Source Code: Github

Intro

In this post, I’ll show a working log of how convolution would work in CUDA, from first principles. I was initially motivated to do so after checking out nn.Conv2D module in PyTorch. For most ML programmers, the details of how this is implemented is meant to be abstracted away, but in this post, we try and bring it to light! To do so, we’ll introduce GPU programming, specifically CUDA, and how it’s useful for breaking down large 4000x4000 or more images!

Eventually, I hope to get into some optimizations I can do to make our CUDA code run even faster than it already does.

What is Convolution?

Convolution is the backbone of Convolutional Neural Networks (CNNs), vital for tasks ranging from facial recognition, self-driving cars, and even stock price prediction!

The point of convolution is to ‘combine two functions to produce a third function.’ In deep learning, this can end up being a useful feature extractor. Convolution can help detect fine grained details that allow an algorithm to make decisions without human assistance (such as the nose of a dog). In Deep Learning models such as ResNet, convolution is repeated multiple times in order to achieve optimal results.

Convolution for images has 3 properties. An input image, its corresponding filter, and the output. In a CNN, the main task is mostly devising an algorithm that can have the optimal filters in order to achieve the task at hand. A example of how convolution works can be seen here: Convolution schematic Figure 1: How Convolution Works: A simple 2D Convolution Example. (Source)

As you can see, there exists an input matrix, a constant filter that multiplies its element by the current element, and then aggregating the results into one element of the resulting output.
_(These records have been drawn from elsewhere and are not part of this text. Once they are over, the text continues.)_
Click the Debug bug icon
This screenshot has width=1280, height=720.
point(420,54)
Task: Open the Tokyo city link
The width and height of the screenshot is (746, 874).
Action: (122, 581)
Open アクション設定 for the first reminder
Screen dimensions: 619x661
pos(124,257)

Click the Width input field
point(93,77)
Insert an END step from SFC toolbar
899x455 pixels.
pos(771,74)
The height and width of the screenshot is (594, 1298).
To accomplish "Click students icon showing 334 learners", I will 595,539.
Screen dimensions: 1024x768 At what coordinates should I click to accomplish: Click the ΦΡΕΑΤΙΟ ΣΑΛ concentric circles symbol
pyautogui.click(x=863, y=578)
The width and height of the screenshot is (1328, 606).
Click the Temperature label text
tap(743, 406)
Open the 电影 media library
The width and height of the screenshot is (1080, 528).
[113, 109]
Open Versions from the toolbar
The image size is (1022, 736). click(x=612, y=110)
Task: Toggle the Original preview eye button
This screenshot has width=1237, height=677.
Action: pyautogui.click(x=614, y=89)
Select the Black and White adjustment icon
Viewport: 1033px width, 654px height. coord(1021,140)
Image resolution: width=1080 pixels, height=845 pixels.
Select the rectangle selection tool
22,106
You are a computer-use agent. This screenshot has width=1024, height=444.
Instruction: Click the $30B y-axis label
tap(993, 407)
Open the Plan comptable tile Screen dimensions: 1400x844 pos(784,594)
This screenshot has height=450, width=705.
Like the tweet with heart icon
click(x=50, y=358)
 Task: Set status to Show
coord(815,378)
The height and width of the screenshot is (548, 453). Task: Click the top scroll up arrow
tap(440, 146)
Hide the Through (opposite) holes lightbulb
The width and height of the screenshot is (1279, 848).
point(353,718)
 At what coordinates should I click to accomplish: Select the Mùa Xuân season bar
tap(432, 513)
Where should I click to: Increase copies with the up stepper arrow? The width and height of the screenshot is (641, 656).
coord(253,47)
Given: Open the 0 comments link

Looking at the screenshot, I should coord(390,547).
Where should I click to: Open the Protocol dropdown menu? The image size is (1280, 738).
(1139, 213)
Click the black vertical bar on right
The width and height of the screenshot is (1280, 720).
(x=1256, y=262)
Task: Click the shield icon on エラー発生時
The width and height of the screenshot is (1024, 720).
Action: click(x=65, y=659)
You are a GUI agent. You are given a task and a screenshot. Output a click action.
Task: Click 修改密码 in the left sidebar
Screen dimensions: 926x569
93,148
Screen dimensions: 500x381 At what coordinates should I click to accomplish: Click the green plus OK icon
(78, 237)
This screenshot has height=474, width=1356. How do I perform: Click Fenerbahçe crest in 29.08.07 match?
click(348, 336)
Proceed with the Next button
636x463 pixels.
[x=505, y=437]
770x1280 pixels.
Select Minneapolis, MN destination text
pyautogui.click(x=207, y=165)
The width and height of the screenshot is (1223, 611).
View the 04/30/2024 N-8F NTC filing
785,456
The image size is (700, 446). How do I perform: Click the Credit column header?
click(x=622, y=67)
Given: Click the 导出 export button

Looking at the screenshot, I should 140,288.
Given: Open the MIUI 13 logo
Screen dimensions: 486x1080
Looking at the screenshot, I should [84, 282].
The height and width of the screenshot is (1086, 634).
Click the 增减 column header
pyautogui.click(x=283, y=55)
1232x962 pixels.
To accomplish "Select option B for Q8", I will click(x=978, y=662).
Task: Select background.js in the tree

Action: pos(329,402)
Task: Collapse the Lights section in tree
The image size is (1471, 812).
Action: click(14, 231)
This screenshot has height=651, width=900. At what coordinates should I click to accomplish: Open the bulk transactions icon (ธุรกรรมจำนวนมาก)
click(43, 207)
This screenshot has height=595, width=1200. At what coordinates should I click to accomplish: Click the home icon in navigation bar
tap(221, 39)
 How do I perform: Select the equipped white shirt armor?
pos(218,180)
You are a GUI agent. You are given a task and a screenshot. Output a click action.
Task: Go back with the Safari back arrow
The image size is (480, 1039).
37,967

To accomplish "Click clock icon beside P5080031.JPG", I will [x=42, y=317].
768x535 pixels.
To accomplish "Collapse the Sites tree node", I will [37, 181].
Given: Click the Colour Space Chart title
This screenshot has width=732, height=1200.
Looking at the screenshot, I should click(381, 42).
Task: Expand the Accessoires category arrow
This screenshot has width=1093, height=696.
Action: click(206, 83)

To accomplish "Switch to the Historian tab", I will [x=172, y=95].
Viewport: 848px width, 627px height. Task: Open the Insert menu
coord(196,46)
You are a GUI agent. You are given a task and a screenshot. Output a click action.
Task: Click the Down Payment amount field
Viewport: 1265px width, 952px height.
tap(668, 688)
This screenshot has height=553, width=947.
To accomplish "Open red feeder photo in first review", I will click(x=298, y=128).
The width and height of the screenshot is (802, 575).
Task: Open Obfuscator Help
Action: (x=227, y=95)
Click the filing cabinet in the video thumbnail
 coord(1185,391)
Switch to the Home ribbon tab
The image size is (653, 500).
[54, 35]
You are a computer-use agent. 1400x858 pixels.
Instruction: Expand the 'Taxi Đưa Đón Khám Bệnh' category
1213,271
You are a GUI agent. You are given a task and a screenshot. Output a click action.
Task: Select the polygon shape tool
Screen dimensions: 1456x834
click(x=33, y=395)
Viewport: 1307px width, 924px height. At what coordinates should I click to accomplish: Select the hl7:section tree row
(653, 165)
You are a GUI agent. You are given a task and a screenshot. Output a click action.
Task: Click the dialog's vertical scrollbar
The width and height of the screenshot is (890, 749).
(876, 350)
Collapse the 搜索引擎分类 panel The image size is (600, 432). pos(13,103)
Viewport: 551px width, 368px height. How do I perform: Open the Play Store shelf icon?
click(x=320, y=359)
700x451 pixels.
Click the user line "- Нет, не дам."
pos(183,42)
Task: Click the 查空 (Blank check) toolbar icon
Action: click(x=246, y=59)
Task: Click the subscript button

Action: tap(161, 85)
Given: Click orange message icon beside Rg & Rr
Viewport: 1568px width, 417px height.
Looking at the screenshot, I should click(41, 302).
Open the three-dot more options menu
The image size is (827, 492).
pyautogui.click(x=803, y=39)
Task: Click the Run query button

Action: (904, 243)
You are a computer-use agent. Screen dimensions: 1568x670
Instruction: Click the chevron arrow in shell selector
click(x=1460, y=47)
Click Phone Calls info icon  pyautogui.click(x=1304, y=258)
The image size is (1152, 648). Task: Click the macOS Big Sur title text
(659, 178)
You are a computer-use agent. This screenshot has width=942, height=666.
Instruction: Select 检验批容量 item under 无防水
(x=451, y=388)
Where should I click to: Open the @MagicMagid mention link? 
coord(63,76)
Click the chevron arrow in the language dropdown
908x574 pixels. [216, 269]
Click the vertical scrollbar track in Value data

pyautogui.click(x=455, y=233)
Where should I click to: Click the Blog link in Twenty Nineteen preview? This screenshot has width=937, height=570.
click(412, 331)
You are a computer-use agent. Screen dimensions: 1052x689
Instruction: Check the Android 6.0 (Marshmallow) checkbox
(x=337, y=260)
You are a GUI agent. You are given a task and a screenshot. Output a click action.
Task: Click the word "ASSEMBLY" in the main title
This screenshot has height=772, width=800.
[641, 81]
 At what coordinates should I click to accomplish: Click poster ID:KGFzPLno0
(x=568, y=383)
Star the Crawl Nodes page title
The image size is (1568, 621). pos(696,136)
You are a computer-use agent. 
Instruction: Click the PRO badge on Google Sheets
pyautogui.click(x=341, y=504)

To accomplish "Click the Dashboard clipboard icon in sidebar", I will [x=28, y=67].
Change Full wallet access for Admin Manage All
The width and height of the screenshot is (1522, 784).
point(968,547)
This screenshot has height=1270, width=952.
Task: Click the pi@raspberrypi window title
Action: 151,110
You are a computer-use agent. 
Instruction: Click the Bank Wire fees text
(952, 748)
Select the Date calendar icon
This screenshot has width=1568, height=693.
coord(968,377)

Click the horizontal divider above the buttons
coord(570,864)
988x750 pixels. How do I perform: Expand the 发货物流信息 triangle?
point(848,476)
The filter then ‘slides’ over to the next matrix of elements based on something called a ‘stride.’ (In this case, set to 1). In this blog, we’ll assume a stride of 1 when programming, to make things simpler.

Why do CPUs Struggle With Convolution?

CPUs can do convolution on small images, such as the one shown above, and provide great performance. However, once image dimensions start to increase, the CPU starts to have some trouble. For a 500 x 500 image, the CPU would need to process 250,000 elements sequentially! Not to mention for a colored image, the RGB channels would require doing all steps 2 more times, yikes!

The problem is that CPUs are limited by the amount of threads that can be launched to complete a specific task, reaching a couple hundred threads executing concurrently for top of the line server CPUs. The reason for this is because CPUs are not designed to be parallelism machines. Rather, the CPU is optimized to power through any operation as fast as possible.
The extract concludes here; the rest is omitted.